Colgate-Palmolive Enters New Channel with Tom's of Maine Acquisition

Colgate-Palmolive Company announced that as part of its strategy to focus on its higher-margin oral and personal care businesses, it has agreed to purchase Tom's of Maine, a leader in the fast-growing naturals market in the United States. The U.S. market for natural oral and personal care product is valued at US$3 billion and is growing at 15 percent per year, said the copmany.

Tom's of Maine, founded in 1970 by Tom and Kate Chappell, pioneered natural toothpaste, mouthwash and deodorant and reportedly is the number one oral care brand in the natural category. The acquisition will give Colgate the opportunity to enter the fast-growing health and specialty trade channel where Tom's toothpaste is a market leader, commanding 60% share of that channel.

Reuben Mark, Colgate's chairman and chief executive officer (CEO), said in a press statement, "The combination of Colgate, the global leader in oral care, and Tom's of Maine, the leader in the naturals category, is an exciting partnership with growth opportunities for both companies and we're especially pleased that Tom Chappell will remain on to lead the company, which will continue to be based in Kennebunk, Maine."

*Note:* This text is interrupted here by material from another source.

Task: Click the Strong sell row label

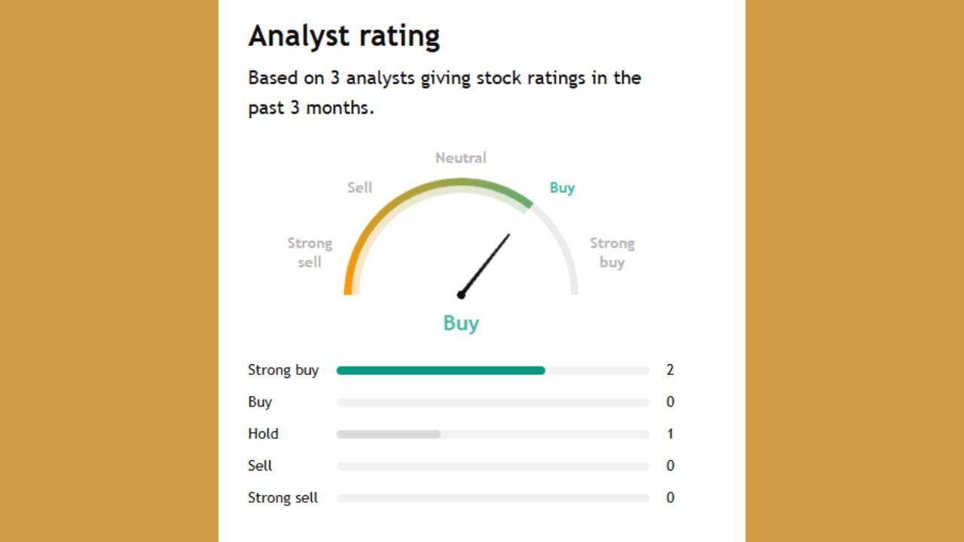Action: pyautogui.click(x=282, y=498)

Ian Cook, Colgate's president and chief operating officer (COO), said: "This acquisition allows Colgate to strongly enter a completely new channel of distribution and establishes us as the only global oral care company in that channel. This bodes well for additional opportunities in other high margin categories such as personal care. Further, our truly global reach will help speed the growth of the naturals health and specialty business outside the United States. With gross profit margins a full ten percentage points higher than Colgate's margin, Tom's of Maine is a logical acquisition as we continue to prioritize our global oral and personal care categories."

The transaction will be structured as an all cash acquisition of 84 percent of the outstanding shares of Tom's of Maine for an aggregate price of approximately US$100 million, subject to adjustment at closing, which is expected in the second quarter of this year.